Косберг рассмеялся зловеще:

— Родина, Попов, должна быть у всех, — сказал он, глядя мне прямо в глаза.

Глава 18. СЛУШАЯ ПРЕСМЫКАЮЩИХСЯ

«Родин» было шесть: шесть отдельных государств, шесть центров силы. А город был один. Хотя и большой.

Впрочем, не такой большой, как хотелось бы. Мест отдыха, мест для встреч, мест для переговоров, мест просто престижных с высокой себестоимостью не хватало, и достойные люди различных «родин», мнение которых о себе требовало неограниченного простора, постоянно натыкались друг на друга, испытывая психологический дискомфорт, грозивший перейти в открытое противостояние. Попытки разделить город на равные части, чтоб впредь избегать неприятных контактов, однозначно оканчивались неудачей. Элиты «родин», которым в школе и ПТУ были насильно привиты основы культуры, претендовали на Петроградку и Васильевский, и никто не хотел иметь штаб-квартиру в Купчино или в Веселом поселке. К тому же, в двадцать первом веке тяга к наживе приобрела интернациональный характер и беспощадно сметала границы между государствами и нациями. Ни одна даже самая развитая отрасль, будь то лесная или нефтяная, не могла существовать в чистом виде вне взаимодействия с другими отраслями. Поэтому приходилось уживаться.

Поэтому же здесь на балу в бывшем дворце Белосельских, ныне принадлежавшем некоему предпринимателю Быдлину, мне предстояло столкнуться не только с коллегами из «Родины-6», но и с представителями конкурирующих организаций. В широком кругу я считался бизнесменом и коммерсантом (умный человек ощущает ту тонкую грань, которая разделяет указанные понятия) — оптовым торговцем чагой.

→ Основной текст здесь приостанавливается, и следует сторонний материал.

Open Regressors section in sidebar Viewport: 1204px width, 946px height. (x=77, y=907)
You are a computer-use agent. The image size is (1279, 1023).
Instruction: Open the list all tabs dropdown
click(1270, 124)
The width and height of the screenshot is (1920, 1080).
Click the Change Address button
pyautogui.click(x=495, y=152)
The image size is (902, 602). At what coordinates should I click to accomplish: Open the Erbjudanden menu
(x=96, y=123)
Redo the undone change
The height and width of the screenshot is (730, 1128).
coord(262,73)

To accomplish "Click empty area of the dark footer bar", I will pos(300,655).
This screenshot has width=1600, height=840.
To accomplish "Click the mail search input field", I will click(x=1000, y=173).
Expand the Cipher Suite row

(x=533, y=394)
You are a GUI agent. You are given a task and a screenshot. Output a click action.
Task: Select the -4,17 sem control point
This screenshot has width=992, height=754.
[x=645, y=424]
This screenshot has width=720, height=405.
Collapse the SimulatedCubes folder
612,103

Прежде чем вылезти из машины и прошагать по мраморным ступеням во дворец, я вынул из прозрачного пакетика два ватных тампона и вставил в ушные отверстия. Чтобы заметить затычки, возможному любознательному потребовалось бы заглянуть мне прямо в ухо, впрочем, такое было возможно только в теории, ибо на близлежащих крышах коротали вечер «бобры»-снайперы.

Я берег уши, как берегут пальцы скрипачи и ноги футболисты. Я вынимал тампоны, только когда готовился услышать что-либо важное. Дни и ночи, проведенные в одиночке на лодке «Родина», научили меня слышать то, о чем не говорят. И ничто так не вредило моим ушам, как «белый шум» — та бессодержательная информация, которую люди ежеминутно вываливают друг на друга, тот словесный мусор, которым переполнен мир…

Глава 19. ЭВОЛЮЦИЯ МАСС

В годы учебы мне трудно было заподозрить Косберга в знании психологии, я считал его вырождающимся представителем подводной флоры. Теперь, спустя годы, сидя на скамейке в Ботаническом саду, я старательно запоминал каждое его слово.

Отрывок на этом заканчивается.